> Exercise materials:
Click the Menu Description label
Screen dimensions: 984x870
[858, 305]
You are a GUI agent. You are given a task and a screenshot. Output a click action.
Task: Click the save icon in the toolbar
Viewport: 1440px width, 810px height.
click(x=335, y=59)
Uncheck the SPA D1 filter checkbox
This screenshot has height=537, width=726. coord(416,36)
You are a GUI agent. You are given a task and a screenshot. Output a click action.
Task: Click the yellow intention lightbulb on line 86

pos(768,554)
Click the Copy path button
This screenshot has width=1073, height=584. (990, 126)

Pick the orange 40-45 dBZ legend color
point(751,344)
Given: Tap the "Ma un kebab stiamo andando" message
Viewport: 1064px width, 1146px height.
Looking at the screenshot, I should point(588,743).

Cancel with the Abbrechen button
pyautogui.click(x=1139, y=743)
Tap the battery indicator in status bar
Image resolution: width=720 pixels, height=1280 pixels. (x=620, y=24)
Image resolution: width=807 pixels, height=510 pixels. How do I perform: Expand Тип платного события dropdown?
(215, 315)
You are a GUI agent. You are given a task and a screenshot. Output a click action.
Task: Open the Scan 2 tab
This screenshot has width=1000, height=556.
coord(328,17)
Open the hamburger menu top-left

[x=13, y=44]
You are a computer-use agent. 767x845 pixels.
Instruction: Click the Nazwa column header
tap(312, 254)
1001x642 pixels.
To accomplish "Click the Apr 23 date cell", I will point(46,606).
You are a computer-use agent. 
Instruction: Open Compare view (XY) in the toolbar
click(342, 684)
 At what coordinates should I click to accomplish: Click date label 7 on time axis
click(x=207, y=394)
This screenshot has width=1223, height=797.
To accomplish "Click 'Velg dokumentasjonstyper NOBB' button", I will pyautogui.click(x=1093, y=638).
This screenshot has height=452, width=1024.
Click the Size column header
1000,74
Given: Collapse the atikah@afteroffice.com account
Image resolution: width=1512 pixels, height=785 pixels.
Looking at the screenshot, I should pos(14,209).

> Task to complete:
An exact copy of all the records is the expected answer.

> Output:
Click the Menu Description label
Screen dimensions: 984x870
[858, 305]
You are a GUI agent. You are given a task and a screenshot. Output a click action.
Task: Click the save icon in the toolbar
Viewport: 1440px width, 810px height.
click(x=335, y=59)
Uncheck the SPA D1 filter checkbox
This screenshot has height=537, width=726. coord(416,36)
You are a GUI agent. You are given a task and a screenshot. Output a click action.
Task: Click the yellow intention lightbulb on line 86

pos(768,554)
Click the Copy path button
This screenshot has width=1073, height=584. (990, 126)

Pick the orange 40-45 dBZ legend color
point(751,344)
Given: Tap the "Ma un kebab stiamo andando" message
Viewport: 1064px width, 1146px height.
Looking at the screenshot, I should point(588,743).

Cancel with the Abbrechen button
pyautogui.click(x=1139, y=743)
Tap the battery indicator in status bar
Image resolution: width=720 pixels, height=1280 pixels. (x=620, y=24)
Image resolution: width=807 pixels, height=510 pixels. How do I perform: Expand Тип платного события dropdown?
(215, 315)
You are a GUI agent. You are given a task and a screenshot. Output a click action.
Task: Open the Scan 2 tab
This screenshot has width=1000, height=556.
coord(328,17)
Open the hamburger menu top-left

[x=13, y=44]
You are a computer-use agent. 767x845 pixels.
Instruction: Click the Nazwa column header
tap(312, 254)
1001x642 pixels.
To accomplish "Click the Apr 23 date cell", I will point(46,606).
You are a computer-use agent. 
Instruction: Open Compare view (XY) in the toolbar
click(342, 684)
 At what coordinates should I click to accomplish: Click date label 7 on time axis
click(x=207, y=394)
This screenshot has width=1223, height=797.
To accomplish "Click 'Velg dokumentasjonstyper NOBB' button", I will pyautogui.click(x=1093, y=638).
This screenshot has height=452, width=1024.
Click the Size column header
1000,74
Given: Collapse the atikah@afteroffice.com account
Image resolution: width=1512 pixels, height=785 pixels.
Looking at the screenshot, I should pos(14,209).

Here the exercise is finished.